In the afternoon we went to the market stalls. The vendors were way cool there, so much less hassling than the ones in Nairobi, they were just chill and way more relaxing to bargain with. Then we out to the fishing village to see how the fishermen’s lives go, talked to some people, got a tour from one of the fishermen. We also had a boat trip out in one of the fishing boats!! It was so nice but way too short. Roseanne, one of our Kenyan professors who came with us, had a death grip on Patrick and I the whole time because she thought the boat would tip over. Lake Victoria!!! Birthplace of the Nile!
Evening, we relaxed, swam, ate some din-din and met these US doctors staying at our hotel working with Operation Smile that fixes cleft palates and Jamie got some medical advice about her episode. Also, there was this huge thunderstorm in the evening. It was super windy, pelting rain and the power was out in our room all evening and flickered on and off a lot in the lobby and corridors. The floor of our hotel room kind of flooded because so much rain blew in under the door making it feel a bit like the Titanic with the flickery electricity and everything. It was adventurous though and I had fun.
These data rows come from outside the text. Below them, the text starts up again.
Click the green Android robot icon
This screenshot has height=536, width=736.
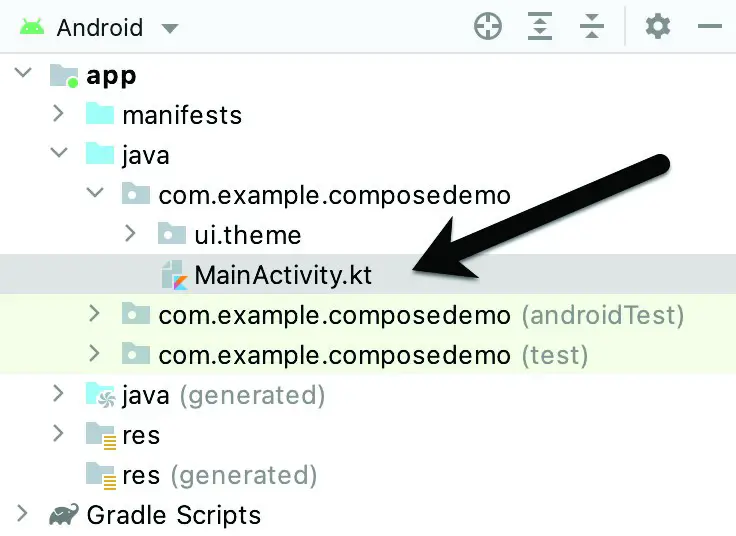pyautogui.click(x=32, y=27)
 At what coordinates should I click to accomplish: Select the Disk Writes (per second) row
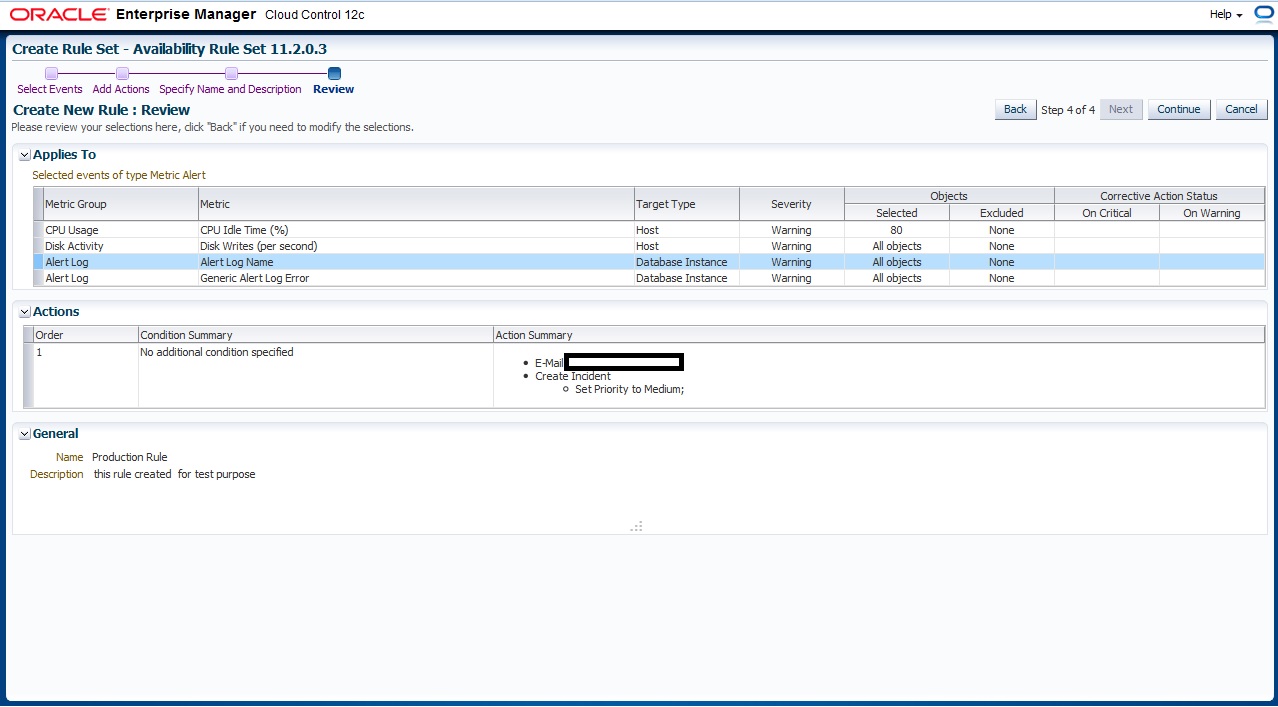click(258, 246)
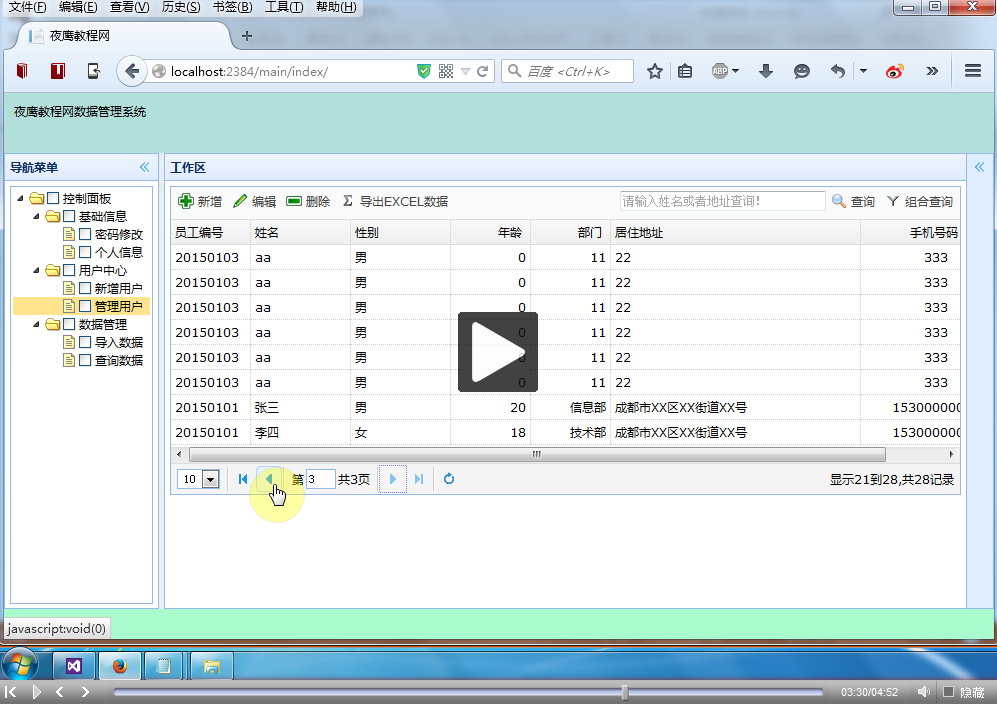Tick the 密码修改 checkbox
Viewport: 997px width, 704px height.
[85, 234]

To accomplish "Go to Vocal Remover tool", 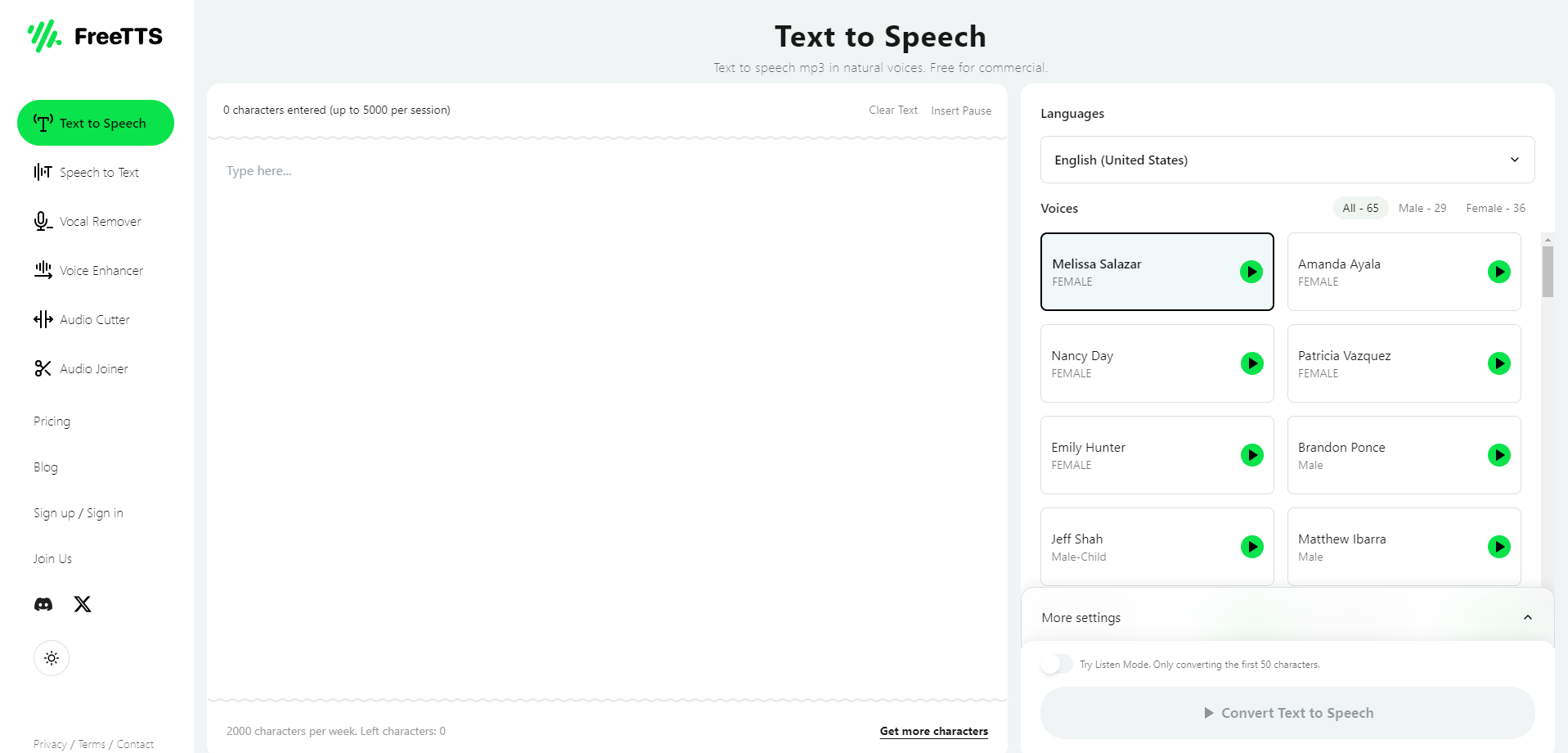I will [100, 221].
Thursday we drove out to Bondo about an hour from Kisumu, where Lilian is from, the other professor who came with us. We worked all day with community members on this harambee project finishing a primary school building at this big complex. We plastered walls all day, which is really difficult actually. We were all terrible at it and instead of slapping on the plaster in a nice smooth pack ended up kind of streaking in on and having most of the plaster fall on the floor. I think we were pretty entertaining to the Kenyans though and they were great. I did get my head cut open by some Kenyan guy’s trowel though when he was getting into the plastering and my head somehow got in the way. I shouldn’t say cut open, it was pretty minimal. Then we had a huge feast with everyone, community people, school staff and administration out at Lillian’s mom’s house. Her mom had my host mom’s job as YWCA director before she took over. Lillian actually used to live in my room when she was my age! Ha!
Friday we drove home. Kind of uneventful except the lunch place we stopped at made most all of our group sick the next day…the runs..I think it was the chips (fries). Oh and we also had to stop once and pull off the road with a bunch of other people because a “wide load” was going by. Yeah, wide was an understatement. They were the biggest trucks I’ve ever seen in my life taking up more than the whole road carrying in 3 pieces a giant ferry. Fun, eventful trip.